Sharing in D
Jason House
jason.james.house at gmail.com
Fri Aug 1 14:24:21 PDT 2008
Steven Schveighoffer Wrote:
> "Walter Bright" wrote
> > Steven Schveighoffer Wrote:
> >> I'm thinking more in the case of functions. If I have a function foo,
> >> and I
> >> want to pass my shared data version to it, I need to re-implement foo
> >> with
> >> the parameters as being shared. Imagine a function with several
> >> parameters,
> >> in which you want to pass a combination of shared/unshared. That's 2^n
> >> variations you have to write.
> >
> > Not necessary, just make them shared. Unshared implicitly converts to
> > shared, so that works. Putting a fence around an unshared read doesn't
> > break anything, etc.
>
> I'm assuming you read my previous example, but I'll rewrite it to
> demonstrate what I'm trying to show:
>
> class sharedObj
> {
> private int *_x;
> synchronized shared int x() {return *_x;}
> synchronized shared int x(int y) {*_x = y;}
> synchronized shared void rebind(shared int *y) {_x = y;}
> }
>
> shared sharedObj obj;
>
> static this()
> {
> obj = new sharedObj;
> }
>
> int *x2;
>
> void bar()
> {
> obj.x = x2;
> *x2 = 3; // is this supposed to be guaranteed safe?
> }
>
> Now, Let's say you have thread 1 which calls bar.
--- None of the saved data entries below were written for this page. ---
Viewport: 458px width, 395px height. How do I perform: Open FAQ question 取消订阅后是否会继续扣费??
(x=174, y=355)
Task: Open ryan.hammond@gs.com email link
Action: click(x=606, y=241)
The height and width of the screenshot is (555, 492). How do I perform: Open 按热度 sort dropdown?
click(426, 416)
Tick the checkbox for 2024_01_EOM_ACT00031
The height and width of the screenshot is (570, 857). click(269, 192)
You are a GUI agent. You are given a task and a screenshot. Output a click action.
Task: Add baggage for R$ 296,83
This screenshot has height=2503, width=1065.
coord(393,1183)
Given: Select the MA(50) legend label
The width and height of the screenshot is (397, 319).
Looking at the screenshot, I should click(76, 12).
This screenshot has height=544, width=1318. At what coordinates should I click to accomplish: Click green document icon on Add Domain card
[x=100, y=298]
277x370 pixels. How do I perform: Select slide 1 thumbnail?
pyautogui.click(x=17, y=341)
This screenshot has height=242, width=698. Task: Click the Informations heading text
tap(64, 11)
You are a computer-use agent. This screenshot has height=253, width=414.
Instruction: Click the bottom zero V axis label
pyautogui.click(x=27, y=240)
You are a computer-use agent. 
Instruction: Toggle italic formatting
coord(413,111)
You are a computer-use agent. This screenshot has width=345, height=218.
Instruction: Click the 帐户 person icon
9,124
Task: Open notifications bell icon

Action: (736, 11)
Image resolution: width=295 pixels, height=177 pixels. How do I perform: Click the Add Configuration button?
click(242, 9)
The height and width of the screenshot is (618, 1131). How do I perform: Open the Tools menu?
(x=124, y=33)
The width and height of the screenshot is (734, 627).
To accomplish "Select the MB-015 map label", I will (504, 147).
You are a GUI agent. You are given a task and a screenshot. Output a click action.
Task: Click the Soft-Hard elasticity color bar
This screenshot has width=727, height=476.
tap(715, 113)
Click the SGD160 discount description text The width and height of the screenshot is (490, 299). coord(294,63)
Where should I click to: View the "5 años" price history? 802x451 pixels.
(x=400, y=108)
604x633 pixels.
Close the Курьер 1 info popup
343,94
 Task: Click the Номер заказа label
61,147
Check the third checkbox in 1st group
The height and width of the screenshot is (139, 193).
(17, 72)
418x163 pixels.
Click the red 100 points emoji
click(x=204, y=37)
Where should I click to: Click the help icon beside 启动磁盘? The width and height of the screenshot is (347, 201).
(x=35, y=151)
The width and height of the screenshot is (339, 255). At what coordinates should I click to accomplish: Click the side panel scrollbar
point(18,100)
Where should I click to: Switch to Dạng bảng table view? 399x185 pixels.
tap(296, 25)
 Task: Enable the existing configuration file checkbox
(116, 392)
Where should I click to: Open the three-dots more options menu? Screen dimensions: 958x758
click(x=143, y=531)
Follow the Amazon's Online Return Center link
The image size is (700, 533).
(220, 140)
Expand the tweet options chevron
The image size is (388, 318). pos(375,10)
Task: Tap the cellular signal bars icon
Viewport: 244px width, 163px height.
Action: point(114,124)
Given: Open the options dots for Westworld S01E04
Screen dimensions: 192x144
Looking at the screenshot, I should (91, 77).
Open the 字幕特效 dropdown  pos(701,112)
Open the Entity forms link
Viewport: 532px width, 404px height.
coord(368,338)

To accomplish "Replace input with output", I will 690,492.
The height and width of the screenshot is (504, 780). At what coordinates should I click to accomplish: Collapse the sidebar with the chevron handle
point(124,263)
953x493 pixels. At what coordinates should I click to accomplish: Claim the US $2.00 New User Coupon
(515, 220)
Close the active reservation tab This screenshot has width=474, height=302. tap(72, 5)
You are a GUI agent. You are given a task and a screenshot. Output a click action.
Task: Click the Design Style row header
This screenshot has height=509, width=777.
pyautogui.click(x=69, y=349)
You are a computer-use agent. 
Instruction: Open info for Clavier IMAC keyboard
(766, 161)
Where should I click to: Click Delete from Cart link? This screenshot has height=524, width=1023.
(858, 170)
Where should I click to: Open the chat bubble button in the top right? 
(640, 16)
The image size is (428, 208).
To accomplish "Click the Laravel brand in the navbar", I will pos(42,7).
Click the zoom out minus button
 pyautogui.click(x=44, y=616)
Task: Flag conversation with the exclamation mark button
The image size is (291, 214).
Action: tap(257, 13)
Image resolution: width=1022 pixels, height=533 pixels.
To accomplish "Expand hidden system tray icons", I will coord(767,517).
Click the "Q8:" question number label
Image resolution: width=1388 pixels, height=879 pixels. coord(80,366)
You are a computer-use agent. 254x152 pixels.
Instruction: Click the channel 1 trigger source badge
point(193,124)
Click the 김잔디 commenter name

So now thread 1's x2 and
> obj._x point to the exact same data, which is both viewed as shared and
> unshared at the same time. Is this something that should be allowed? Would
> you not make the assumption that you can do whatever you want with what x2
> points to without synchronization because it is unshared? Maybe I don't
> completely understand what you are intending for shared to mean.
>
> I was under the impression that 'unshared' means 'lock free', which cannot
> be enforcable if you can implicitly cast away the 'lock free' aspect of it.
>
> ???
>
> -Steve
Uh oh Steve, you're starting to sound like me! I made the 2^n comment in the context of the const system a while back and now you're looking at how globals might break a transitve data type system... I could have sworn you were the loudest voice against my ideas!